Project focus: Public forums to increase cultural diversity awareness
Public forum: Corpus Christi’s first-ever Cultural Diversity Forum
Participant: Olivia Chapa, Kaffie Middle School
Program advisor Melvin Musick; Olivia Chapa; Senator Carlos Truan
National Diversity Education Program participant Olivia Chapa, a middle school Spanish teacher, organized the first-ever "Cultural Diversity Forum" in Corpus Christi, Texas. Bringing together a cross section of educators and community members to share information and experiences, Chapa also asked them to consider the Program's essential question: "How and why is diversity the foundational and functional basis for American Democracy?"
"I truly believe that our educational system must begin to more fully address this issue because misunderstandings caused by racial, linguistic, and ethnic differences are straining our society," said Chapa. "Children in our classrooms suffer when we fail to address their needs as distinct individuals with diverse backgrounds," Chapa added. "Many young people are not interested in school because they feel excluded."

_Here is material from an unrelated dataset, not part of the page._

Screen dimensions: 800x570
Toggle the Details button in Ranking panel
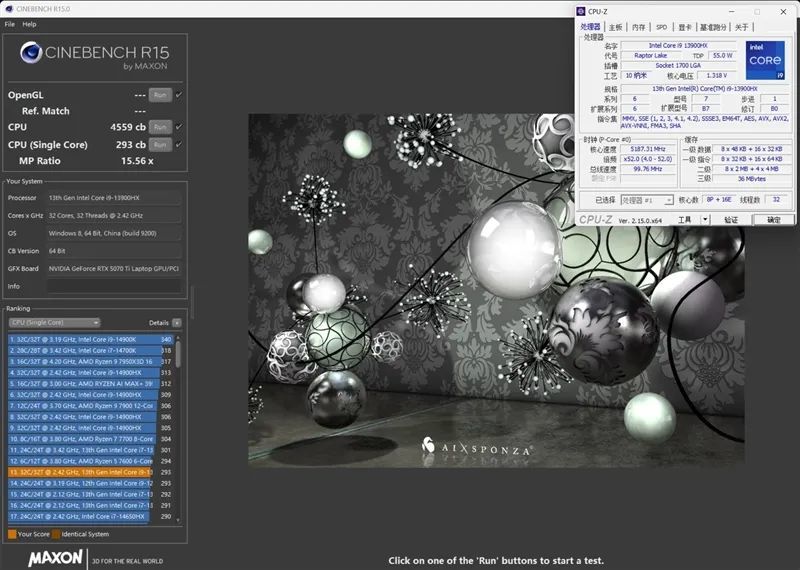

The three-part forum Chapa organized included displays, performances, and group discussions that culminated in the creation of A Community Guide to Promoting Cultural Diversity, to which each participant was asked to contribute. Senator Carlos Truan delivered the keynote speech: "Diversity: the Foundational and Functional Basis for American Democracy."
"The opportunity to provide this connection and expansion for the community was exhilarating," said Chapa. "Bringing the topic of diversity as the foundation of democracy to the forefront of the everyday experience for hundreds of people, including my students, was one of the most important parts of the experience."
CULTURAL DIVERSITY FORUM
Break-out session with students
Preservice Bilingual Education teachers from Texas A&M University participate in Forum's community display area
FOR DETAILS OF CHAPA'S CULTURAL DIVERSITY FORUM, CLICK BELOW:
In addition to the forum, Ms. Chapa wrote an article about her thoughts on the future of cultural diversity education, her experience with the National Diversity Education Program and how anyone can use this model to further diversity education. "True believers in a democracy in which diversity flourishes follow similar paths on their journey—acknowledgement, acceptance, understanding, appreciation, and celebration. Many of us believe this is the path that will lead to peace," said Chapa. "As Emiliano Zapata, a Mexican hero once said, 'El respeto del derecho ajeno es la paz.' That is, 'Respect of others rights is peace.'"

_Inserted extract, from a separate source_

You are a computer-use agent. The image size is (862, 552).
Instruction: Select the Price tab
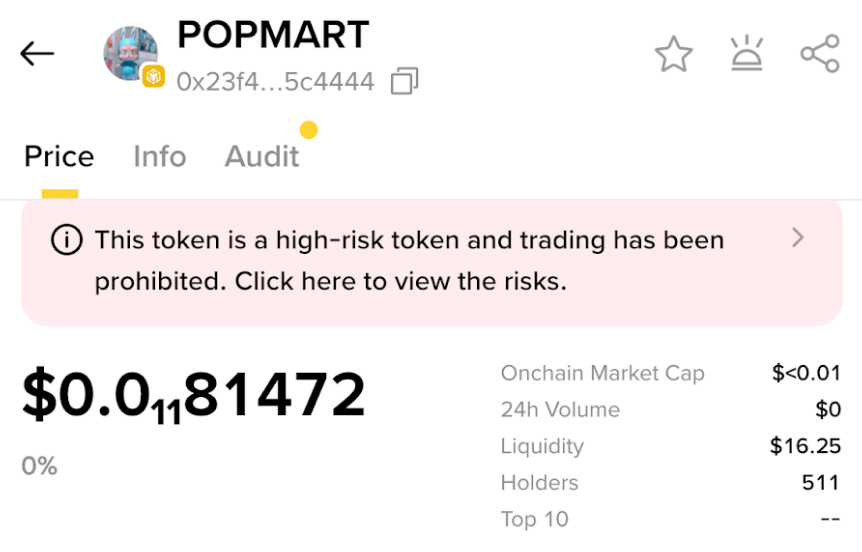tap(59, 157)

Participant: Abby Rogers, Travis Junior High School
Abby Rogers (right) in conversation with advisor Dr. Fahamisha Butler.
"I have come to realize that diversity education is an essential element of basic understanding for both teaching and learning," says Abby Rogers of Travis Junior High in Paris, Texas. "You not only have to recognize and acknowledge that not all students are the same, but you have to use those differences in a positive way to help them learn."
Abby Rogers came to the National Diversity Education Program as a relatively new educator eager to understand the relationship between diversity and democracy and to learn how to develop curriculum that reflected the "we" in "We the people." Abby was mentored by Program Advisor Dr. Fahamisha Butler, and through an Action Research Guide, began to understand the complexities in developing an 8th grade history curriculum from the point of view of the under-represented voices in history.
"As a young teacher in a highly diverse school district, I had been afraid to mention, much less highlight and discuss, issues of diversity," said Rogers. "Through my involvement with the National Diversity Education Program I have developed more confidence as a teacher treading into this sensitive area. I now have the courage and the tools to start creating lesson plans that help my students internalize the overall concept of "we the people" and understand that by learning about American history they are developing as citizens and future participants in the democratic system of our nation."
"I think about diversity education in two parts," Abby added.
1. Teaching students about different cultural backgrounds, points of view, attitudes and traditions
2. Teaching students that have different cultural backgrounds, points of view, attitudes and traditions
"Differences are a wonderful common ground for students to stand on and a way for them to experience other ideas, backgrounds, and traditions in a positive way. These lessons help the student connect with history and each other through their differences. It puts historical concepts and events into a real-world context, and gives students a real and useable purpose for what they are learning."